Ma la ragione principale è un’altra, e non riguarda la dimensione delle conseguenze pratiche immediate. In passato (su questo hanno insistito giustamente Frare e Marazzini) i bandi Prin prevedevano che i progetti venissero presentati in due lingue, italiano e inglese. Quest’anno invece l’inglese è obbligatorio, l’italiano facoltativo. Che differenza c’è? Sul piano pratico, nessuna. La differenza è simbolica. Qualcuno dirà: è solo simbolica. Io dico, invece: proprio perché simbolica è enorme; e, di nuovo, nessuno meglio di un linguista dovrebbe saperlo. Declassare l’italiano a forma facoltativa, anche se non provoca effetti concreti nel breve termine, investe direttamente il rango della lingua. Colpisce la sua dignità, cioè la sua posizione nella coscienza dei parlanti. La coscienza dei parlanti è una categoria fondamentale per capire la natura della lingua, il suo funzionamento, le dinamiche sociali ad essa legate (i fatti simbolici hanno sempre, a breve o lungo termine, ripercussioni concrete). Insomma: la lingua non è mai uno strumento neutro. Il fatto che tenda a diventarlo in parecchi campi della ricerca scientifica non può valere come norma o paradigma per gli altri usi.

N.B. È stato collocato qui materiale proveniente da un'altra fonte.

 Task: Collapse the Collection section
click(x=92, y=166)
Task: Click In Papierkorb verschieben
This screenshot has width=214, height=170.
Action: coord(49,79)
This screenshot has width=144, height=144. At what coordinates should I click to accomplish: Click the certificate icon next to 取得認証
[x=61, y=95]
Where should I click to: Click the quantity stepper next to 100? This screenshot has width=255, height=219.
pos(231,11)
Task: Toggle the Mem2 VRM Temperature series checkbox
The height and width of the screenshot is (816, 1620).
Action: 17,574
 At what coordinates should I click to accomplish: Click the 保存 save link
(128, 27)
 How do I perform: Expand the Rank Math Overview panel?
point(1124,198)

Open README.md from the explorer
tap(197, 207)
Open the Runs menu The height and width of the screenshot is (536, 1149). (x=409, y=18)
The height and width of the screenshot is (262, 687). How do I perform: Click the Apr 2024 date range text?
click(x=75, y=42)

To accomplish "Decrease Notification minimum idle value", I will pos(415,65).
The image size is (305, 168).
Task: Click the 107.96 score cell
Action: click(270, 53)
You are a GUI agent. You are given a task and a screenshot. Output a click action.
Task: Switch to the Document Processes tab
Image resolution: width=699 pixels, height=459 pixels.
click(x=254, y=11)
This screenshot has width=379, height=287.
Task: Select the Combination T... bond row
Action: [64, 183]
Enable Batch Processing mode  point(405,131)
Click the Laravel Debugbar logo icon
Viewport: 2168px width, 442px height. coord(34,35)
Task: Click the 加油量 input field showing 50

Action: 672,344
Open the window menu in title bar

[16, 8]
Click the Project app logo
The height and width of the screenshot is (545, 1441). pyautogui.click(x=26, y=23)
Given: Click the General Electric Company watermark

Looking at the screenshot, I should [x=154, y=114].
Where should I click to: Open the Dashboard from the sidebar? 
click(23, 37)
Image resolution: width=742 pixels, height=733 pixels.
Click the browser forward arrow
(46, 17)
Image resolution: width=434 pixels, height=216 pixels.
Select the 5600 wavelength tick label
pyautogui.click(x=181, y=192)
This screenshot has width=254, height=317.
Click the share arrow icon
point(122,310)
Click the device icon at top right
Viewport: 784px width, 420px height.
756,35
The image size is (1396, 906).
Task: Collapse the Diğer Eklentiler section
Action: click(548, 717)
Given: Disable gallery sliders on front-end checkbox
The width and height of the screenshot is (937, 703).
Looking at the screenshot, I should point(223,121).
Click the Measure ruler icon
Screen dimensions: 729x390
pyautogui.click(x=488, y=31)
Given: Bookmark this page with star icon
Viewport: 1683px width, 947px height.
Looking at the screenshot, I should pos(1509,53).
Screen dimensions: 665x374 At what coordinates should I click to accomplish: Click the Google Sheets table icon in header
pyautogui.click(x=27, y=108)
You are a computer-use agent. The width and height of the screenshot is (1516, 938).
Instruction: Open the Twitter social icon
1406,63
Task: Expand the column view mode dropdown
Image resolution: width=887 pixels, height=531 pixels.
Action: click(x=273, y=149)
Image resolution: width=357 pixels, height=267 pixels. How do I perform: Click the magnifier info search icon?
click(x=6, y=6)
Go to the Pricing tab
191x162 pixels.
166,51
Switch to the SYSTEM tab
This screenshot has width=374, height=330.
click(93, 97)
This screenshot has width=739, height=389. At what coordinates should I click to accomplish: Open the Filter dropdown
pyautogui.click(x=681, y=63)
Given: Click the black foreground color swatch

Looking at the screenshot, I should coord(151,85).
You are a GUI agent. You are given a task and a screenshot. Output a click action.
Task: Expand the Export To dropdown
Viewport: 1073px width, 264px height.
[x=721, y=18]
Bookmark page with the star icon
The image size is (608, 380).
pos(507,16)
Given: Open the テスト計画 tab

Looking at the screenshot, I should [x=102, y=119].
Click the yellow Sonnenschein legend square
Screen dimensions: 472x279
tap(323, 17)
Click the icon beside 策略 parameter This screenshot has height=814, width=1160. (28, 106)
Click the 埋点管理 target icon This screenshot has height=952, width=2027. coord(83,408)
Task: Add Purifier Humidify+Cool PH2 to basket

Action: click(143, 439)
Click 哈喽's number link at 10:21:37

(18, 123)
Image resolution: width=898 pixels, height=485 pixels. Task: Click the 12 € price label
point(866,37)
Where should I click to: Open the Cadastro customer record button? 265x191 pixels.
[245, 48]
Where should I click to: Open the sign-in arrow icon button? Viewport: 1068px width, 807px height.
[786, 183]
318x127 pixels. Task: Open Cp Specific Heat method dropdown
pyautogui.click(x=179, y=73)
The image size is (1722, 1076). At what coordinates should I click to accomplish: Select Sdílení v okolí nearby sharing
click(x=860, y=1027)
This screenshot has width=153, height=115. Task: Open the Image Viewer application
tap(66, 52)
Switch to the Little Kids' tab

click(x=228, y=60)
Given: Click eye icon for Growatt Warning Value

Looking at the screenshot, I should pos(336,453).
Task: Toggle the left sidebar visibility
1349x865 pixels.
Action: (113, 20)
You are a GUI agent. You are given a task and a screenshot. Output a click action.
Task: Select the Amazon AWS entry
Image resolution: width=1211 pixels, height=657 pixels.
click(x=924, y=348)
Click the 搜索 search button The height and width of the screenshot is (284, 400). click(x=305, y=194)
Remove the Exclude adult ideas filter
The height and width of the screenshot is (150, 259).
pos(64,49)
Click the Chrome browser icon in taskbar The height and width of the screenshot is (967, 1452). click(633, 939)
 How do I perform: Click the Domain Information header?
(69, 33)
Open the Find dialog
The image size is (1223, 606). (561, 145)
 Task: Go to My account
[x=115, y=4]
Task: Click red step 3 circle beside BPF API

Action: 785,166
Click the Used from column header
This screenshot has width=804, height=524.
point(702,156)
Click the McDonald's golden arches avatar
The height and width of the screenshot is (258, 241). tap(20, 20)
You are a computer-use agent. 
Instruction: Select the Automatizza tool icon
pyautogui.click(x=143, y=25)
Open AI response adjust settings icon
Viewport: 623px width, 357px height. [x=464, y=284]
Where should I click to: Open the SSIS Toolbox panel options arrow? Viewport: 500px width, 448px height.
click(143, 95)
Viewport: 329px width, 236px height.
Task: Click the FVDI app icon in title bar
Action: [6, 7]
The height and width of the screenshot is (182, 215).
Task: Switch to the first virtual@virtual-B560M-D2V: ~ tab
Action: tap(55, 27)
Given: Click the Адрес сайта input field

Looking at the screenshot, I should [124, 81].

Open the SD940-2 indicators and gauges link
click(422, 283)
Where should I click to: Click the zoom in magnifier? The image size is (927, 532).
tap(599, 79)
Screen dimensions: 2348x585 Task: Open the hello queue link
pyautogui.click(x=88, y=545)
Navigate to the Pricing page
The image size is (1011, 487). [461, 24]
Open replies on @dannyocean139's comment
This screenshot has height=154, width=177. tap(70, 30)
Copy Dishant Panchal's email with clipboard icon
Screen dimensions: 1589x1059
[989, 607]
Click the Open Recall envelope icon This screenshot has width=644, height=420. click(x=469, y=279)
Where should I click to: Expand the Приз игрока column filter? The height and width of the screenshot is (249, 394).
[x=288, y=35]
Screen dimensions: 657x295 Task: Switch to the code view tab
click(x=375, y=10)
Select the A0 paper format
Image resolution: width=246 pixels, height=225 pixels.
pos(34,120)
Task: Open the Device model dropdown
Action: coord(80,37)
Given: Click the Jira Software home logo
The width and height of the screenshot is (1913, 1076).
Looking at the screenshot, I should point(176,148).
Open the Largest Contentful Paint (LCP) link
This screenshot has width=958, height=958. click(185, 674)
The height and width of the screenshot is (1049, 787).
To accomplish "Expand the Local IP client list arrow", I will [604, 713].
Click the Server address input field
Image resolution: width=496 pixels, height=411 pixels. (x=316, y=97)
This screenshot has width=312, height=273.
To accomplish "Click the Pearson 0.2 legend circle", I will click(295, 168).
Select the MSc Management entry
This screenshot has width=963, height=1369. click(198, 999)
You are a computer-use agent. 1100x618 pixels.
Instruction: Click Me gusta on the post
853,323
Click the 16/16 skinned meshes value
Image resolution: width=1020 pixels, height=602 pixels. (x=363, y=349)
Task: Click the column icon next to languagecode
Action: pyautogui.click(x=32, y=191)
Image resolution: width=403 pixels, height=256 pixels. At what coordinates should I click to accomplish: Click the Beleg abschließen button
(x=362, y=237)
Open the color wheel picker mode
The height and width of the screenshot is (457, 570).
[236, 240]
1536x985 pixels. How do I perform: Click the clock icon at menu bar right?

Come giustamente sostiene la denuncia del GSPL, il caso dei bandi Prin 2017 dimostra «una preoccupante confusione tra internazionalizzazione e sudditanza culturale».

Vorrei, per concludere, fare un esempio spicciolo di che cosa sia valore simbolico. Molti anni fa una mia anziana parente, figlia di italiani emigrati oltre oceano prima della Grande Guerra, si lagnava del fatto che ormai in California le risposte telefoniche automatiche cominciavano tutte con la frase For English press one. A infastidirla era la richiesta di un gesto, ancorché minimo – pigiare un tasto – per avere una cosa che reputava ovvia, dovuta, non negoziabile, cioè la possibilità di usare l’inglese (ovviamente, quelle registrazioni continuavano: Para español marque dos). Io allora pensai che mi pareva un grande progresso; e che, del resto, nella maggior parte dei luoghi del mondo dove i telefoni funzionavano così, la seconda opzione era For English press two. Ma, lo dico a mio disdoro, non ebbi il coraggio di sostenere questa posizione ad alta voce. Del resto, non riuscii nemmeno a domandarle perché avesse votato per Ronald Reagan. Per tutto il resto, era una persona adorabile.   

 

Proviamo ora ad aggiornare l’aneddoto con un piccolo esperimento mentale, riferito (mutatis mutandis, anche in termini di autostima linguistica) all’italiano. Immaginate che in Italia le risposte telefoniche automatiche propongano, come prima opzione, For English press one, e che solo dopo arrivi il nostrano Per l’italiano premere due. Sul piano pratico è difficile sostenere che cambi qualcosa. Ma sul piano simbolico – e perciò culturale – una differenza c’è, eccome. A me non piacerebbe affatto, chiamando in Italia un numero telefonico italiano, sentirmi dire Per l’italiano premere due, anche se non mi costa più fatica premere il tasto 2 che il tasto 1. Piacerebbe a voi? A lei, stimata senatrice? A lei, gentile collega? A lei, onorevole ex ministro? Ma facciamo un passo più in là. Che ne direste di una registrazione che, invece di cominciare con la frase (tutto sommato familiare) For English press one, recitasse in apertura Zhongwen fuwu qing an yi? (中文服务请安1: «Per il cinese premere uno»). Stando ai fatti nudi e crudi, potremmo ripetere, citando le due autrici dell’articolo: «l’impatto sulla lingua italiana è nullo». Dov’è il problema, se la registrazione comprende anche Per l’italiano premere tre? O premere quattro? A tacere del fatto che avremmo ancora margini, almeno fino al nove, anzi, allo zero (cosa importa? è solo un simbolo); poi c’è un problema con la tastiera. Con l’italiano, s’intende. Con il pirahã, segreterie telefoniche di questo tipo non si possono fare proprio.